ACTIVITY
Look through the records and copy every line in which "Toggle" appears.

RECORD EXCERPTS
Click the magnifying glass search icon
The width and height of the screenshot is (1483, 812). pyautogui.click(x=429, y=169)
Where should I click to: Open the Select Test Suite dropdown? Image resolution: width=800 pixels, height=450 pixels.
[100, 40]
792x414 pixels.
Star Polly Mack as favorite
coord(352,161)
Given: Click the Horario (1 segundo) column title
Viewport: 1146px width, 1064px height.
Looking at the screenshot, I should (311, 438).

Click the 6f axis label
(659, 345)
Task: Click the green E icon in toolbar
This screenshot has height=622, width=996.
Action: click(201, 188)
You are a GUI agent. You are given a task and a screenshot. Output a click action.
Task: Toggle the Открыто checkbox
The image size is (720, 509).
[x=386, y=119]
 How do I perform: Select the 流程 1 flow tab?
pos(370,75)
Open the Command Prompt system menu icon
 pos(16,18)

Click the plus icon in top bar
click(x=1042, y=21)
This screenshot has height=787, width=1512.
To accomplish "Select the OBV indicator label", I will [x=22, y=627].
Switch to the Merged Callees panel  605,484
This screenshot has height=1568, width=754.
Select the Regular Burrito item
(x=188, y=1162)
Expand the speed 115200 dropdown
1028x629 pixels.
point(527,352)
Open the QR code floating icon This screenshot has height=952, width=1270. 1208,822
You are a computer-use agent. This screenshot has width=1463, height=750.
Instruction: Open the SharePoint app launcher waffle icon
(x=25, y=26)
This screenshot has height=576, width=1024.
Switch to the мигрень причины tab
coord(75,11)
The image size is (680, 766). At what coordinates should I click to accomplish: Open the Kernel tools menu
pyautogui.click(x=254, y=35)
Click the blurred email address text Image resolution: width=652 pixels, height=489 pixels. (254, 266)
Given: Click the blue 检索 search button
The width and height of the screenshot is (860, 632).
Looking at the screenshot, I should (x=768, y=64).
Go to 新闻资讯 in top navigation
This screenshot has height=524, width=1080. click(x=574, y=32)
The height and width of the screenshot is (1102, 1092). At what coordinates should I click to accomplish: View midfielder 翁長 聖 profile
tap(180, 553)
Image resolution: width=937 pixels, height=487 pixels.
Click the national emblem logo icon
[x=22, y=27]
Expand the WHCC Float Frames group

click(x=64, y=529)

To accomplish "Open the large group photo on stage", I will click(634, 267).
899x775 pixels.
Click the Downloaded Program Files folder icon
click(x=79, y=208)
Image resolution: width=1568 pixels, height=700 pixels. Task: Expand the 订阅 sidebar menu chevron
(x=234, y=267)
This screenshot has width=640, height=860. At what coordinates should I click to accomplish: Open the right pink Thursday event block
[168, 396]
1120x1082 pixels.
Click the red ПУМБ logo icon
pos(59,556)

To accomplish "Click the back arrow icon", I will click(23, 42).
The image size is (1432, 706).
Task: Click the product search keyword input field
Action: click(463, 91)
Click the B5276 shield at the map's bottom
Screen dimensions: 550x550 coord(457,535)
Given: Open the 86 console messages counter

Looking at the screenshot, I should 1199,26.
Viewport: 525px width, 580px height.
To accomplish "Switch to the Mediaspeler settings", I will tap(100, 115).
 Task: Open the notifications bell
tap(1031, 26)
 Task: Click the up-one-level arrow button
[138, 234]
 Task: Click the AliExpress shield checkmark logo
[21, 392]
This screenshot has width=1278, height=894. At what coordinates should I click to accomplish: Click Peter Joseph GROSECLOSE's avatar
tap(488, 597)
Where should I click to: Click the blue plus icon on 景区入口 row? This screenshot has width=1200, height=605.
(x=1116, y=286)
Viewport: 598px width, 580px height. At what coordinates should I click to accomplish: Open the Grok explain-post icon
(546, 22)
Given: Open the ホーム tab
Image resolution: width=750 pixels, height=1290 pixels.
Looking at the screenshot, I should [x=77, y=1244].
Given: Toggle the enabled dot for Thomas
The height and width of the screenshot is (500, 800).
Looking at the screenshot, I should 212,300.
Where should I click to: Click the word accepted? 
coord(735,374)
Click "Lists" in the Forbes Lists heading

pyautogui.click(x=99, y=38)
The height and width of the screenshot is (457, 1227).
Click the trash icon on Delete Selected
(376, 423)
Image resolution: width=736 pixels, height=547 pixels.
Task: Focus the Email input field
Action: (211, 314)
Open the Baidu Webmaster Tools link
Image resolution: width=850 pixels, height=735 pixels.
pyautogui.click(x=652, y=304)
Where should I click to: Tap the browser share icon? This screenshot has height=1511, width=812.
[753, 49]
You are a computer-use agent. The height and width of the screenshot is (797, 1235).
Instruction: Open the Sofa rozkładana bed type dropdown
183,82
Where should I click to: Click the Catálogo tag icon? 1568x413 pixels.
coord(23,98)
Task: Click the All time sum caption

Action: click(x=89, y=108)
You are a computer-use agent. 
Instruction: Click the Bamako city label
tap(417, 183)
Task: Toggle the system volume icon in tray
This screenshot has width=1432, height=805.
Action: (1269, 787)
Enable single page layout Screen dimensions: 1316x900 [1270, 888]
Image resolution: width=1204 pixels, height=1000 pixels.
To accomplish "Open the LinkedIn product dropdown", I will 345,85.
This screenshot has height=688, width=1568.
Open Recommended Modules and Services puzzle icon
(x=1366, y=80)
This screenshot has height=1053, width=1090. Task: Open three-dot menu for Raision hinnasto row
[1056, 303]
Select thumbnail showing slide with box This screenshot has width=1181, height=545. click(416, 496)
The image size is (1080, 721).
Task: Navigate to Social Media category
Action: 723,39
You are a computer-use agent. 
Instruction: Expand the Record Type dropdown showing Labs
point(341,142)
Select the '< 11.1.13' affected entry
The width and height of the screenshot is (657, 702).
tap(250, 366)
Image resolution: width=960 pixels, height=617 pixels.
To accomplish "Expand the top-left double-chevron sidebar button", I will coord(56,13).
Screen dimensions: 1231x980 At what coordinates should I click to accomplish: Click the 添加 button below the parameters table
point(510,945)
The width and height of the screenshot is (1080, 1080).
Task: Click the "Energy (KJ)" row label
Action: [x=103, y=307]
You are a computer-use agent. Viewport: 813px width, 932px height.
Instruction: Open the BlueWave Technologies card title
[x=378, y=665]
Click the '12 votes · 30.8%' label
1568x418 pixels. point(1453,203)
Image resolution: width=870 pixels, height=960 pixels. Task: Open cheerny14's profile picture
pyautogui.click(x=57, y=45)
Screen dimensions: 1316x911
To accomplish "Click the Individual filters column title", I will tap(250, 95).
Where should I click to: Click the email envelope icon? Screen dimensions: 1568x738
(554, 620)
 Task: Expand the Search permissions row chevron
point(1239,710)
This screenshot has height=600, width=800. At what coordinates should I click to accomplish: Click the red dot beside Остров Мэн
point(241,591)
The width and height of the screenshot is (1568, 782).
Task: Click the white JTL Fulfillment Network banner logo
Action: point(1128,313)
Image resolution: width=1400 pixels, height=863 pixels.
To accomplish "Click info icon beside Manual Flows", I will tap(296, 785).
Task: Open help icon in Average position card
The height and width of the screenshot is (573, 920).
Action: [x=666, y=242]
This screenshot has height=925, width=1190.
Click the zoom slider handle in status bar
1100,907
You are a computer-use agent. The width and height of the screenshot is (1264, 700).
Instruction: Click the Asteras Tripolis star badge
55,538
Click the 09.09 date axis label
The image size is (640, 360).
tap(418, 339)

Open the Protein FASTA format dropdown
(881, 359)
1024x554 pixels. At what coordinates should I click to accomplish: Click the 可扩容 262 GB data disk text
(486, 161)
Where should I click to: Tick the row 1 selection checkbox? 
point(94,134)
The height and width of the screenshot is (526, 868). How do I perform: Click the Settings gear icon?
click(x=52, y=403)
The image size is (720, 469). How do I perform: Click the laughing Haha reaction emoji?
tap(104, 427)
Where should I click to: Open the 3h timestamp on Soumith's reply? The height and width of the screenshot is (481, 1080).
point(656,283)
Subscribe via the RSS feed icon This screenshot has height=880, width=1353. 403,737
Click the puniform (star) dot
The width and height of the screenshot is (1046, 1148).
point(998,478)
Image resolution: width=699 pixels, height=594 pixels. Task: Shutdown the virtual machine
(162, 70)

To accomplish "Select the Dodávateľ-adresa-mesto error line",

YOUR SOLUTION
Task: Toggle the Открыто checkbox
Given: Toggle the enabled dot for Thomas
Task: Toggle the system volume icon in tray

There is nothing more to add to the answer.